It looked like Florida was on the verge of putting an end to what's called permanent alimony, but Governor Rick Scott disagreed with the bill that would have changed the system.
TAMPA - It looked like Florida was on the verge of putting an end to what's called permanent alimony, but Governor Rick Scott disagreed with the bill that would have changed the system.
At the last minute on Wednesday, Governor Scott vetoed the so-called alimony bill. It would have cut permanent alimony to half the length of a marriage.
"I was shocked.
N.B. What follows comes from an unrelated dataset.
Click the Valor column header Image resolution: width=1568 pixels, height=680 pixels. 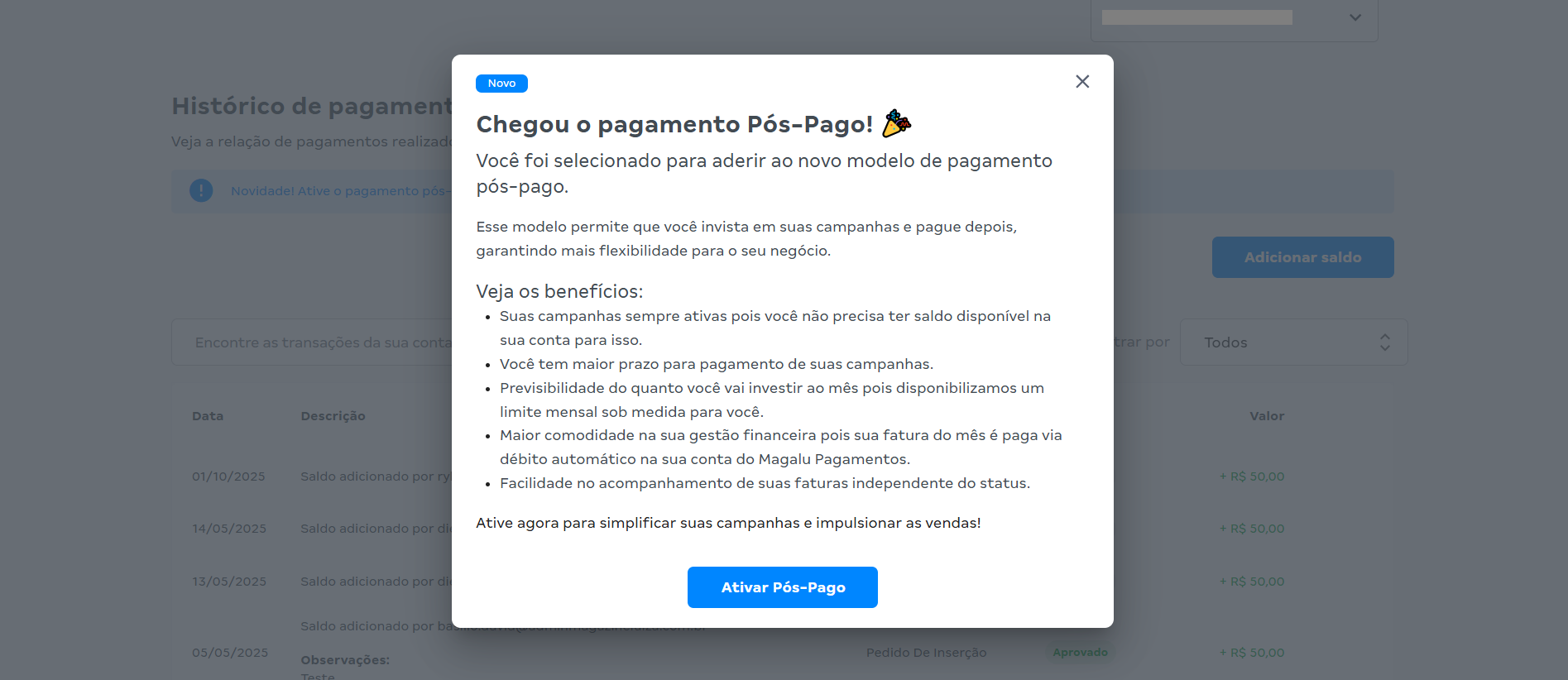[1267, 416]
Shocked and just horrified," said Tarie MacMillan, who has been paying alimony to her ex-husband for the past 13 years.
If this bill would have passed the governor's desk, she likely would have been able to stop paying alimony this summer.
"It's just kind of preposterous to think I get up and go to work everyday and yet 65 percent of what I make goes to somebody who chooses not to work," she said.
MacMillan runs a successful business selling jewelry.
When she divorced, a judge ordered her -- who made significantly more than him -- to pay permanent alimony.
"It's until I die or he dies," she said.
Governor Scott's veto surprised many, since the bill passed overwhelmingly in the house and senate.
"I had very disappointed and very happy clients this morning," said Amy Singer, a family law attorney who represents clients on both ends of the deal.
She works for the Allen Dell law firm in Tampa.
She believes there is a need for alimony guidelines, but did not like the way this bill was written -- especially how it could retroactively change spousal agreements.
Still, she thinks the system needs to be fixed.
"There are cases where someone has gotten saddled with an alimony obligation and feel like they can never retire because of it," she said.
That's the case for 62-year-old MacMillan, who said she has no choice but to work until the day she dies.
"How could they let this happen?" She said.
She plans to keep fighting for reform.